Meskipun series Korea, tapi Sweet Home memiliki jumlah episode yang pendek, hanya 10 episode. Karena episode yang singkat, tiap episodenya lugas dan ngga bertele-tele, berbeda dari kebanyakan drama Korea dan jadi mirip sama drama Jepang yang biasanya sekitar 10-11 episode saja. Bahkan di episode pertama sudah disuguhkan dengan adegan yang gore abis. Maksud dari seriesnya sendiri sudah disampaikan diawal: surviving the mistery in the building full of monsters. Apalagi diakhir episode 1 kita disuguhkan kenyataan bahwa si tokoh utama ternyata terinfeksi dan membuat kita jadi ingin tahu, selanjutnya apa. Karena saya belum baca webtoon-nya, ending yang disuguhkan di episode pertama jadi pingin bikin lanjut. 
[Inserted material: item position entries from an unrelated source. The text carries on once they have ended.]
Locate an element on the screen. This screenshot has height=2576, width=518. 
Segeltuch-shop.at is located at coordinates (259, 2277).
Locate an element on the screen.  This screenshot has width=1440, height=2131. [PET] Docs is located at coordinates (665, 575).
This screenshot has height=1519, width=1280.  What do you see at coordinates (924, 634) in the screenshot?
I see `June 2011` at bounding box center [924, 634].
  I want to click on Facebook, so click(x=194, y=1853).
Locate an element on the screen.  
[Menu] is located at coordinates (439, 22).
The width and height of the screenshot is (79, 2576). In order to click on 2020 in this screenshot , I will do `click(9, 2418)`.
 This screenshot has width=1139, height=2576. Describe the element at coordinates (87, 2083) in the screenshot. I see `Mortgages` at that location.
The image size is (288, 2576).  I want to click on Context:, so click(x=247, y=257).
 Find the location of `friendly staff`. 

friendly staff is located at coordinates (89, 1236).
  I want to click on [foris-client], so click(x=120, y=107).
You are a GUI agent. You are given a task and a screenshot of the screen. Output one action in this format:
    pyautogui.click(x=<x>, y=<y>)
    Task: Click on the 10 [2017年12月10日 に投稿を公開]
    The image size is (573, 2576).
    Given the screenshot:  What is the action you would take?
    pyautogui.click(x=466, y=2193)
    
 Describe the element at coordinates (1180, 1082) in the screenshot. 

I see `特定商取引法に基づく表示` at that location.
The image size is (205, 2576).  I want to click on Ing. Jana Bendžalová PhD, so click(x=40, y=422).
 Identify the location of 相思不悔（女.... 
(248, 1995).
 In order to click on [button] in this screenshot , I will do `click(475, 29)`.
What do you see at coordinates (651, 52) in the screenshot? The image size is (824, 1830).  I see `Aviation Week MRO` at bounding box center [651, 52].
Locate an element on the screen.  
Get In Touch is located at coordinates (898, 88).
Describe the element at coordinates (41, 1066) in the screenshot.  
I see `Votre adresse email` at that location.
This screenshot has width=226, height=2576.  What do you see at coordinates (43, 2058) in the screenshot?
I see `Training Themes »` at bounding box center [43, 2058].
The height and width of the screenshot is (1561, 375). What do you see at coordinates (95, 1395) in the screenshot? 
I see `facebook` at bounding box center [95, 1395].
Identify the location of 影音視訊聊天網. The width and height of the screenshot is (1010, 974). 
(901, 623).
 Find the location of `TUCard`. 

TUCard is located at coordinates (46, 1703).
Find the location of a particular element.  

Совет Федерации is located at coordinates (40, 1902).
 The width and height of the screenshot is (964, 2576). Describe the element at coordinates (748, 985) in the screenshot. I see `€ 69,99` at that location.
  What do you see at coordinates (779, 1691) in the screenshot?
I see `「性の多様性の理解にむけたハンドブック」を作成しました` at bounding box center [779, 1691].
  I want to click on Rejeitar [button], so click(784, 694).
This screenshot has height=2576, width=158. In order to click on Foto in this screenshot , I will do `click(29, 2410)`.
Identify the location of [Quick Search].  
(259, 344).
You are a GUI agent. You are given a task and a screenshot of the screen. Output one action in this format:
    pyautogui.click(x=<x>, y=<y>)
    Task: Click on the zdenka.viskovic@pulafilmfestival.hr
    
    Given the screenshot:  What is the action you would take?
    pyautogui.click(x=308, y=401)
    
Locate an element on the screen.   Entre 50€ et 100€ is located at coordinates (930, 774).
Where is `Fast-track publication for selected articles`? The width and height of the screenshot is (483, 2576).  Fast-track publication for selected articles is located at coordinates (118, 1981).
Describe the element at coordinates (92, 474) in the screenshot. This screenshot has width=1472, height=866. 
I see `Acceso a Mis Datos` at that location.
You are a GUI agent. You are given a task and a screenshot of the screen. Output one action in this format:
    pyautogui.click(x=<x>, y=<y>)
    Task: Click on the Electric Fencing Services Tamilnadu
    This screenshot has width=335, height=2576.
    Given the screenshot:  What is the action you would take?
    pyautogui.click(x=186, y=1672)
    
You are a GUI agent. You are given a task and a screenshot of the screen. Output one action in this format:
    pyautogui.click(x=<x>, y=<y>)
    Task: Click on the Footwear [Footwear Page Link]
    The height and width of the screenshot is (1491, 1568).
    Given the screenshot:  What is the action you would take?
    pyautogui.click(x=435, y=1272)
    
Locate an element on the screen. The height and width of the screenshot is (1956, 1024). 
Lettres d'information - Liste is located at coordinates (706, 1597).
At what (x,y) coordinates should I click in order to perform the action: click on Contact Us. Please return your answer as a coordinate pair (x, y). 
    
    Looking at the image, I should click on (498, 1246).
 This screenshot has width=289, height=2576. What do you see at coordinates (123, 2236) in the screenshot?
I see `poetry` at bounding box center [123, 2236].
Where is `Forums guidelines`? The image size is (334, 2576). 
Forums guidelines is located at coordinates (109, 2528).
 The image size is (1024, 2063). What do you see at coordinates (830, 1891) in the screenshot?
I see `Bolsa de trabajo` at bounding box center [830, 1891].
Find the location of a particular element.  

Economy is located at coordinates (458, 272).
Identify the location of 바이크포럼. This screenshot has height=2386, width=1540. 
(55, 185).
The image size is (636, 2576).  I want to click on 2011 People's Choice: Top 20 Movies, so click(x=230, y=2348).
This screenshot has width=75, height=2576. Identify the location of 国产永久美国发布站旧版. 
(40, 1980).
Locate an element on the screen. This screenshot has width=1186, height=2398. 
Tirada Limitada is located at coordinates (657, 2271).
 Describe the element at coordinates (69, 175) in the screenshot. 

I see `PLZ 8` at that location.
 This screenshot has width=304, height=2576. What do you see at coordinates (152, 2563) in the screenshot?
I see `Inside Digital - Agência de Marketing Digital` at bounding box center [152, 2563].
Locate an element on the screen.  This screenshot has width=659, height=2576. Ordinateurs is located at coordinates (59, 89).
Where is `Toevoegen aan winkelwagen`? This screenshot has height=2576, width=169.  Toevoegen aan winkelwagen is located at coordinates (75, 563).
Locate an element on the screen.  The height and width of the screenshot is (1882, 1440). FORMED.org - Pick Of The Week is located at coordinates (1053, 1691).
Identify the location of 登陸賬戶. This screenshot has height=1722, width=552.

Desain monster yang familiar

Kalo fans film Jepang, pasti tahu dong film yang juga diangkat dari manga berjudul I Am Hero? Baik Sweet Home dan I am Hero memiliki konsep monster yang hampir sama. Di kedua film tersebut, manusia terjebak dalam bentuk monster dengan membawa desire atau keinginan terpendam mereka (Sweet Home) atau membawa rutinitas mereka (I am Hero). Misalnya kalo di Sweet Home, pak Kim Suk-Hyun (yang punya supermarket) berubah jadi monster gondrong (karena dia aslinya rada botak tapi pake wig), pak Han Du-Sik jadi punya kaki (sebelumnya lumpuh), si tetangganya Hyun-su yang kelaparan ketika dalam bentuk monster pun tetap terobsesi sama laparnya, monster yang larinya cepet banget yang menurut webtoon-nya monster itu dulunya seorang pelari. Di I am Hero pun sama. Salah satu monster paling memorable di I am Hero adalah si monster yang dulunya seorang atlet lompat tinggi, jadi dia suka lompat-lompat sendiri meskipun sudah jadi monster (dan kepalanya penyok), monster salary-man yang terus-terusan manggil. Bedanya, kalau di I am Hero penularannya lewat gigitan kayak zombie, sementara di Sweet Home kita masih belum tahu sepenuhnya.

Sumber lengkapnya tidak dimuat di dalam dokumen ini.